Al menos entre el 40% y el 60% del incremento de las emisiones en los últimos años de CFC-11 , un potente gas destructor del ozono atmosférico, proviene de la zona este de China continental, según un estudio publicado este miércoles en la revista Nature .
El triclorofluorometano (CFC-11) es un gas de efecto invernadero cuyo uso industrial ha aumentado en Asia oriental desde 2013, a pesar de que el Protocolo de Montreal lo vetó en 2010.

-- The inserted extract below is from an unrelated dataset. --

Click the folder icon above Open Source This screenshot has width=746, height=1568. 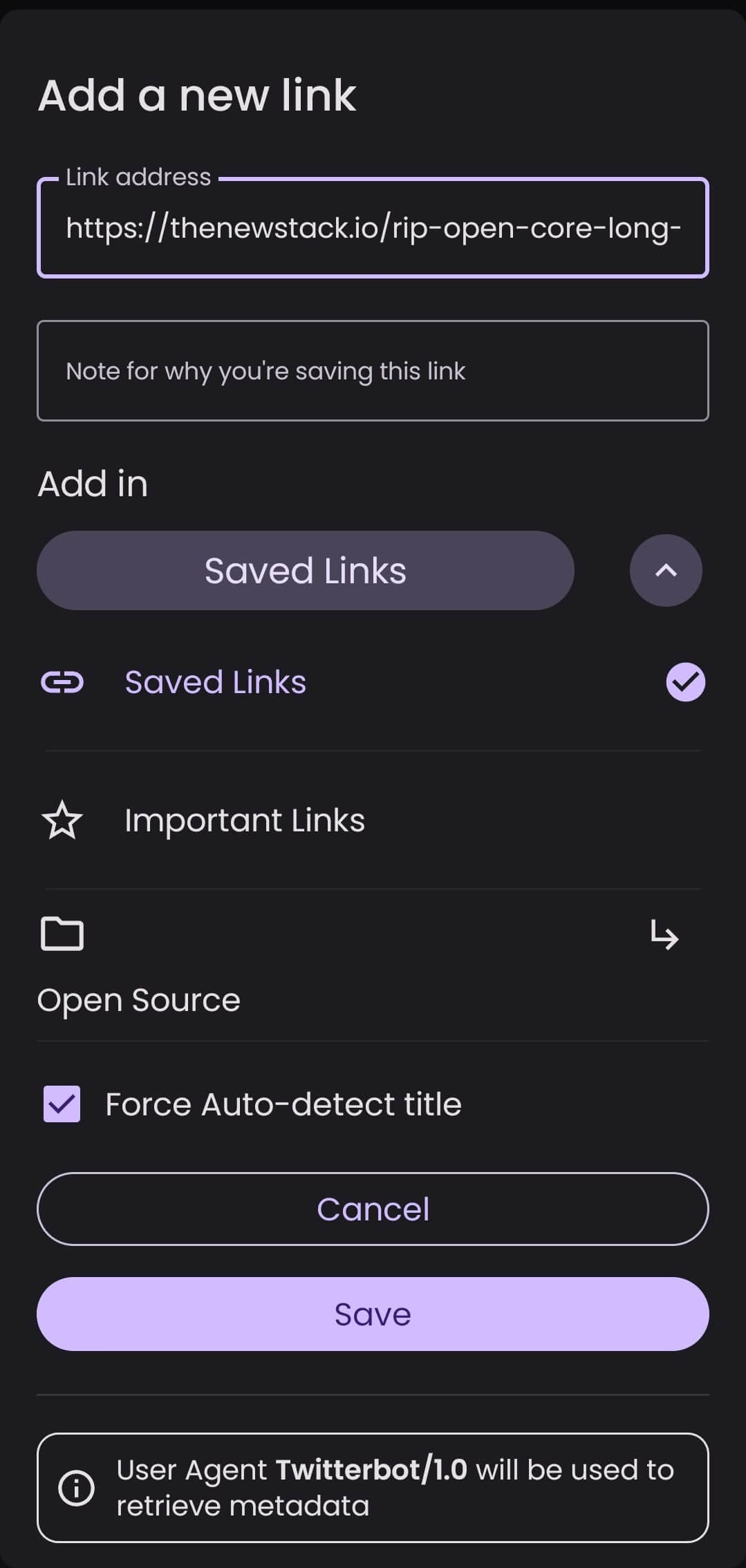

A partir de la década de 1990 las concentraciones del producto en la atmósfera habían comenzado a decrecer, pero en los últimos años esa tendencia se ha frenado, pues los organismos internacionales todavía no habían identificado el lugar concreto de donde procedían las nuevas emisiones.

Sunyong Park
, de la Universidad Nacional de Kyungpook (Corea del Sur), y Matt Rigby, de la Universidad de Bristol (Reino Unido), han analizado datos atmosféricos procedentes de Corea del Sur, Japón y diversas islas del Pacífico para alcanzar sus conclusiones.

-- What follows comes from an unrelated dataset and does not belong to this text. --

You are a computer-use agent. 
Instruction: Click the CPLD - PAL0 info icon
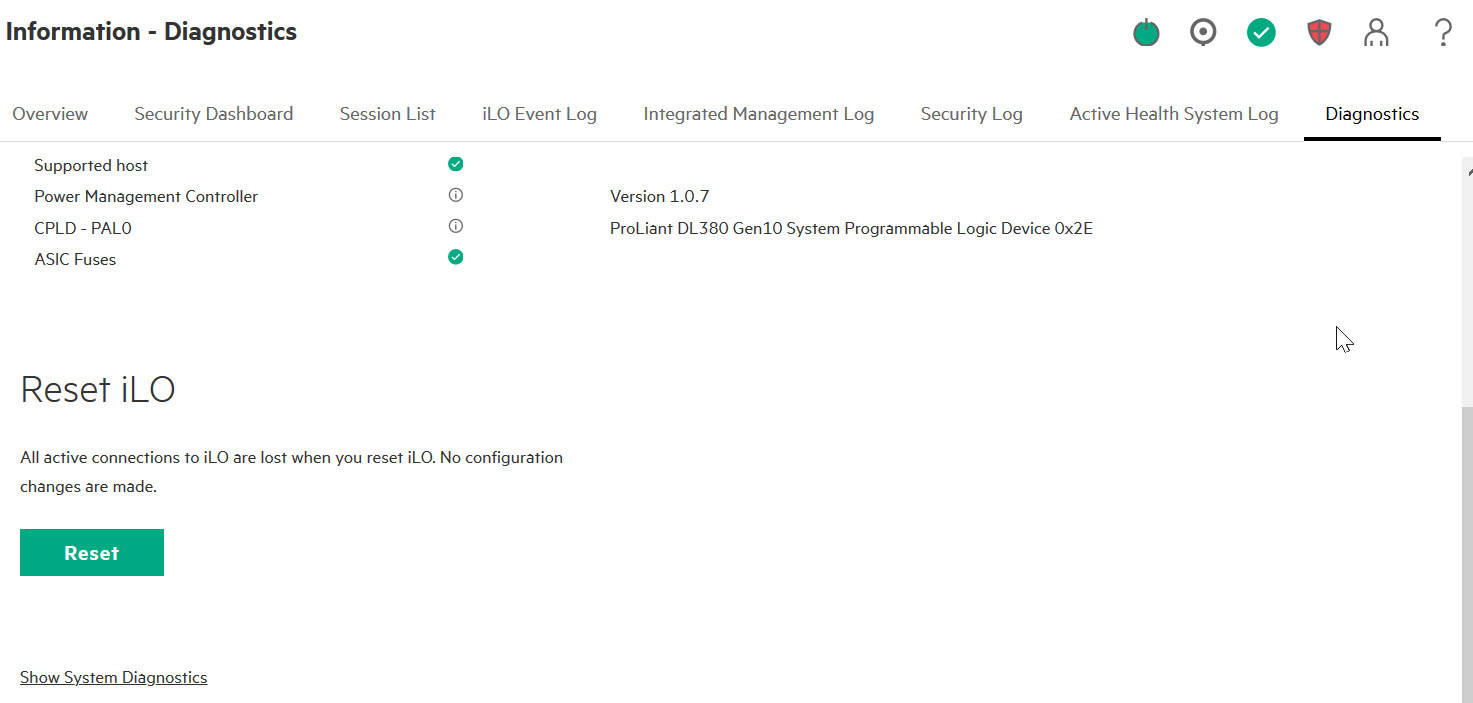coord(456,227)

Los autores del trabajo publicado en Nature detallan que las emisiones de CFC - 11 procedentes del este de China fueron aproximadamente de 7 millones de kilogramos por año , superiores en el periodo entre 2014 y 2017 que entre 2008 y 2012.
Los científicos concretan que el incremento en la presencia del gas proviene principalmente de las regiones de Shandong y Hebei y que son resultado, probablemente, de una oleada de producción y uso del que no se ha informado.
El estudio recalca que es necesario continuar investigando para determinar qué procesos industriales han llevado al aumento de la presencia del gas.